Bahkan Ino nggak menyadari kalau sedari tadi dia sudah terlalu lama berdiam diri. Ino kembali ke alam sadarnya ketika Sai bertanya. Waktu cewek itu menoleh ke arah Sai, dia dikejutkan dengan betapa dekatnya cowok itu berdiri menghadapnya sehingga membuat kedua mata dengan warna iris kontras mereka saling beradu.
“Aku okay… Cuma tiba-tiba nge-freeze sedikit waktu lihat lukisan-lukisan ini.”
“Kenapa ngefreeze?”
“Aku nggak tahu model lukisan kamu udah cantik dari sananya atau emang karena kamu yang lukis, mereka jadi kelihatan se-breathaking ini di canvas kamu. Oh—mereka siapa aja by the way?”

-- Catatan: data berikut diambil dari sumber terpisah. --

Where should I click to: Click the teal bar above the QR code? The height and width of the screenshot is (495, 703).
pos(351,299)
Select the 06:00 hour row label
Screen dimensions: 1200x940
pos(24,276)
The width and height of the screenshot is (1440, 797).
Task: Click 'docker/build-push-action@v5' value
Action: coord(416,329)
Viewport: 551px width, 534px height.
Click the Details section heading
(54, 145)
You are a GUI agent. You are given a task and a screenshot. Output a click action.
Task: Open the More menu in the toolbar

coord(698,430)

Sosok-sosok yang ada di dalam kanvas membuat Ino bertanya, semuanya adalah orang asing bagi cewek itu, kecuali satu orang yang dikenalinya—Genta Rasuna, biasa dipanggil Gaara, yang kalau tidak salah ingat, cowok itu sempat menjadi muse nya Sai untuk beberapa waktu.
“Ada beberapa teman sekelasku, they volunteered untuk dilukis di depan kelas. Terus sisanya kebanyakan model, I forgot their names.” Sai memutus pandangannya dengan cewek itu, mengalihkannya ke beberapa kanvas di depannya dan mengangkat bahunya sekan nggak peduli mau dia ingat atau lupa nama mereka, karena ya… itu memang nggak penting.
Sedangkan Ino—cewek itu masih memandang Sai dari sudut pandangnya yang lebih rendah, sehingga membuatnya harus mendongakan kepala sedikit.
“Sai…”
Ketika namanya disebutkan, Sai mengembalikan atensinya ke arah Ino. “Mhm?”
“Do you think… I can look as good as them?”
Sai tersenyum akan pertanyaan Ino—senyum ciri khas yang kerap cewek itu lihat diberbagai kesempatan, bibir yang melengkung ke atas, dan sepasang mata yang membentuk sabit. Namun sayangnya, sampai sekarang Ino nggak tahu apakah Sai benar-benar tulus dalam memberikan senyuman itu atau hanya dipaksakan.
“Don’t worry Ino,” Sai menjeda kalimatnya. Secara tiba-tiba, Ino merasakan tangan Sai jatuh di puncak kepalanya, lalu turun ke bagian ikatan rambut yang cewek itu kenakan untuk menciptakan gaya rambut ponytail tinggi andalannya, kemudian Sai tarik ikat rambut tersebut sampai ujung dan terlepas dari rambut Ino. Secara otomatis, rambut panjang Ino jadi terurai secara dramatis dan jatuh ke seluruh permukaan punggungnya. Dan selama itu, jantung Ino nggak berhenti berdebar dengan kencang, “I will make you look perfect.”